→ **Source**

Case o' The Week - The Gov't Was Right - Freddy Reyes and Relevant Conduct
“Critics charge that relevant
conduct, and specifically section (a)(2),
encompasses too much unconvicted
conduct, that sentences can be driven by unconvicted conduct, and as a result
the full constitutional protections surrounding the criminal justice system,
for practical purposes, are lost. These critics point out that there is no
grand jury review of relevant conduct, no need to set out relevant conduct in a
charging document, and lesser procedural or evidentiary protections surrounding
its proof.”
Hon. Judge Mary H. Murguia |
Discussion Paper, Relevant Conduct and Real Offense Sentencing,
Sentencing Commission Staff, available here.
The critics are right. United States v. Freddy Reyes, 2014 WL 6600420 (9th Cir.
Nov. 21, 2014), decision available here.
Players:
Decision by Judge Murguia, joined by Judge Reinhardt and Fisher.
Facts: Reyes was part of a large smuggling ring: he ran the
stash houses in the U.S.. Id. at *1. Undocumented
aliens detained in one of these houses got a note out asking for help. Id. Raids by ICE then revealed two minors
within. Id. at *2. Reyes pleaded
guilty, pursuant to a Fed. R. Crim. Proc. 11(c)(1)(B) deal, to “harboring and
concealing illegal aliens for financial gain.” Id. at *1. Probation busted the deal, and recommended that Reyes’
sentence be increased for harboring unaccompanied minor aliens. Id. at *2. The PSR recommended this enhancement
under the relevant conduct guideline at USSG § 1B1.3(a), “which holds a
defendant accountable for reasonably foreseeable actions or omissions of others
committed in furtherance of a jointly undertaken criminal activity.” Id. at *3. At sentencing, both the defense and the government
argued against the enhancements. Id.
The court sided with Probation, rejected the deal’s (and the government’s)
recommendations, and sentenced Reyes to the high-end of the enhanced
guidelines: 96 months. Id.

→ **Record list**
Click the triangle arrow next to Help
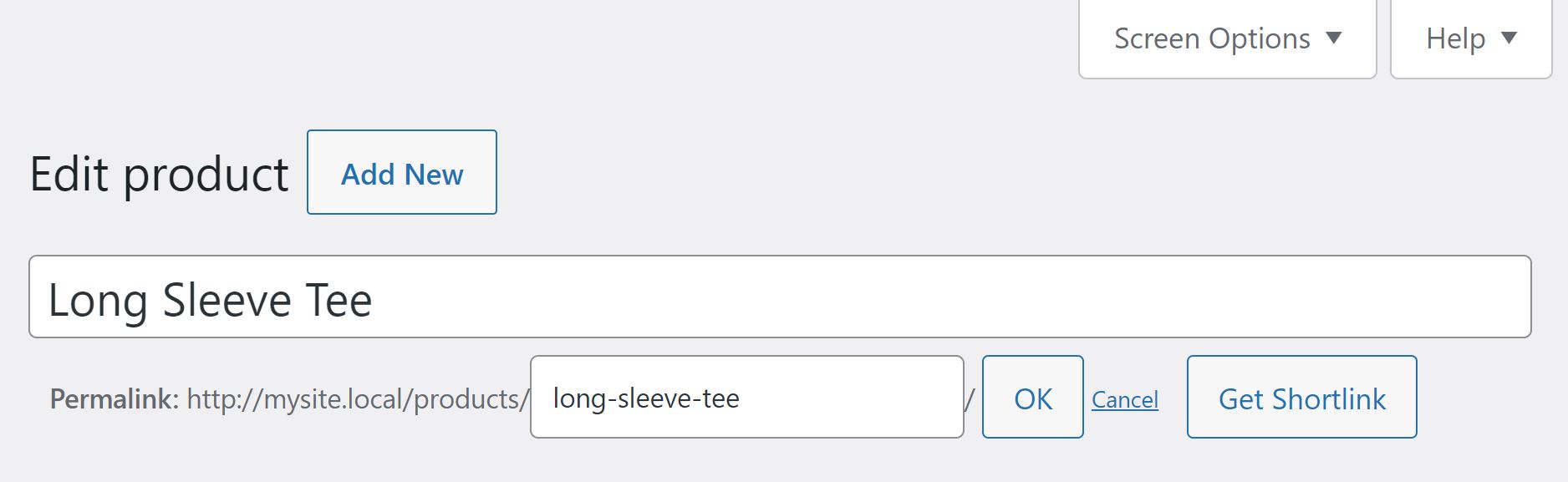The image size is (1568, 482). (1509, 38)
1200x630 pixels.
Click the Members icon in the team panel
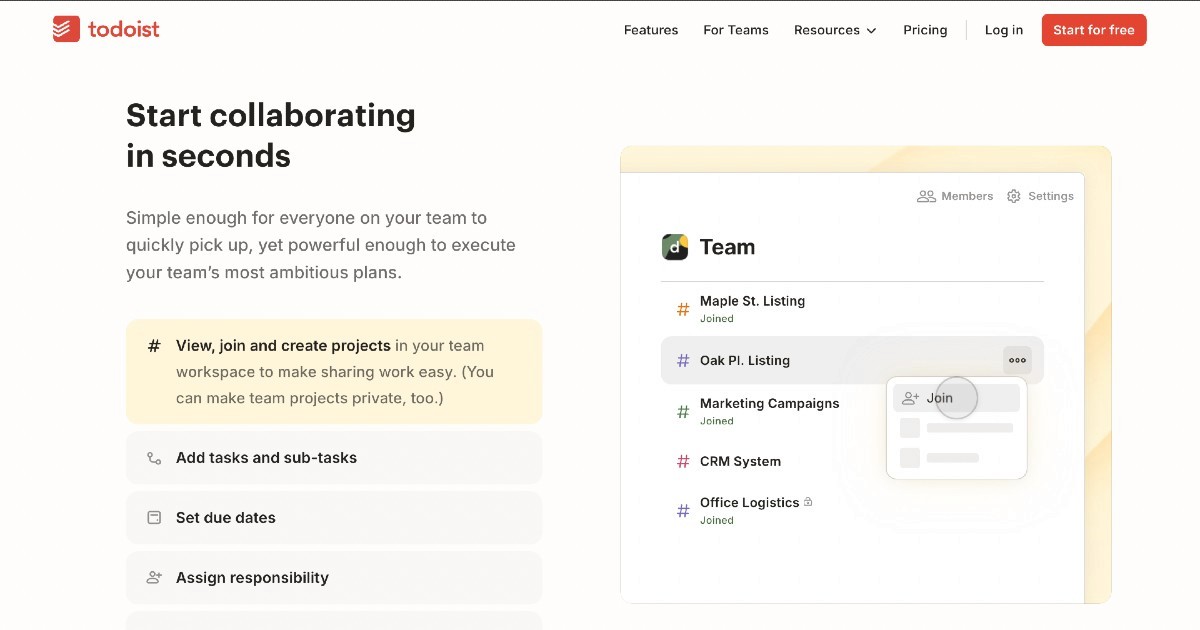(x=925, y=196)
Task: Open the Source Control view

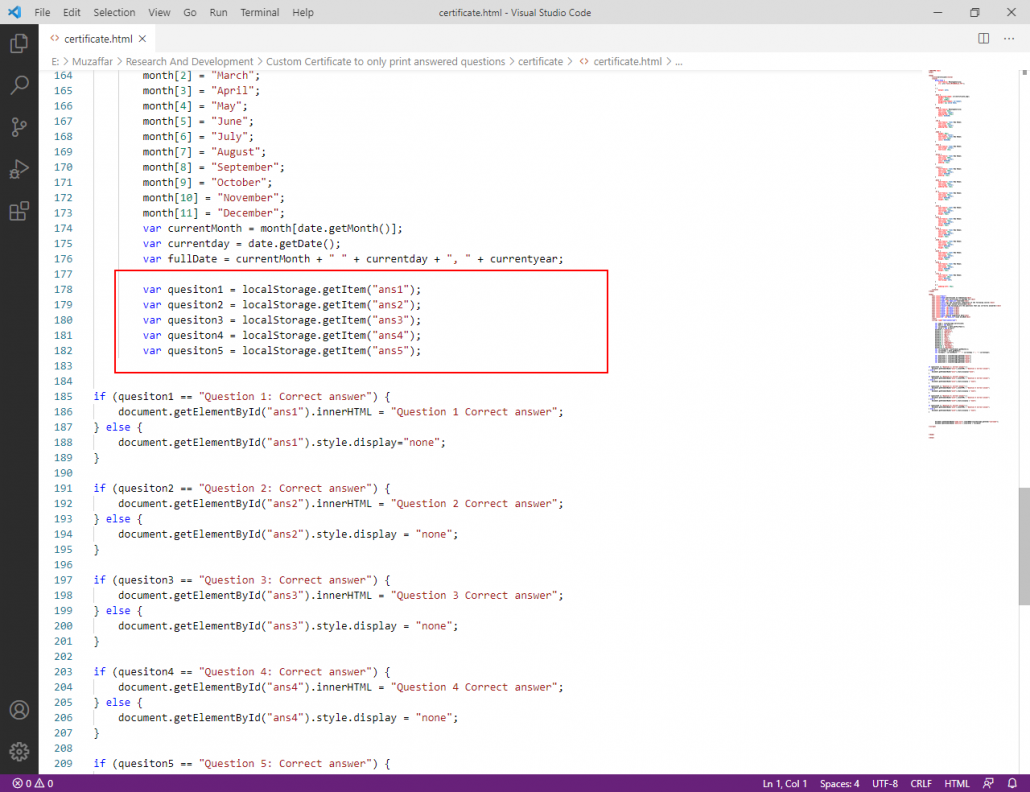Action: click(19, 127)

→ **Short exercise 1**
Name every judge the post on the Freddy Reyes case mentions.
→ **Short exercise 2**
In the post on the Freddy Reyes case, what sentence did the court impose on Reyes?
→ **Short exercise 3**
Resume the post on the Freddy Reyes case, picking up right after its last sentence.

→ **Exercise answer 1**
Mary H. Murguia, Reinhardt, Fisher

→ **Exercise answer 2**
96 months, the high end of the enhanced guidelines.

→ **Exercise answer 3**
Issue(s): 1. “Gamez Reyes does not dispute that unaccompanied minors
were found at the . . . stash house. Instead, he disputes whether it was
reasonably foreseeable to him that the unaccompanied minors would be there. In
particular, he contends that, rather than applying the ‘reasonably foreseeable’
standard, the district court effectively applied a ‘strict liability’ standard,
because it relied chiefly upon the sheer volume of aliens smuggled annually to
conclude that it was reasonably foreseeable unaccompanied minors would also be
smuggled.” Id. at *4.
Held: “We
conclude that the district court applied the proper legal standard and did not
clearly err in imposing the unaccompanied minor enhancement, despite the government’s argument at
sentencing that it was not reasonably foreseeable to Gamez Reyes that unaccompanied
minors would be smuggled.” Id. at
*4 (emphasis added).
Of Note: The government was right: the district court’s
rationale for imposing the unaccompanied minor enhancement is a stretch. There
was no direct evidence that Reyes knew the two minors were travelling alone, or
knew that was the practice of the conspiracy leaders to smuggle unoccupied
kids. To its great credit, the government
(properly) argued against the
enhancement at sentencing. The Ninth nonetheless holds that it was “plausible”
that Reyes “could reasonably have foreseen” that others “might” have smuggled
unaccompanied kids, “by act or omission.”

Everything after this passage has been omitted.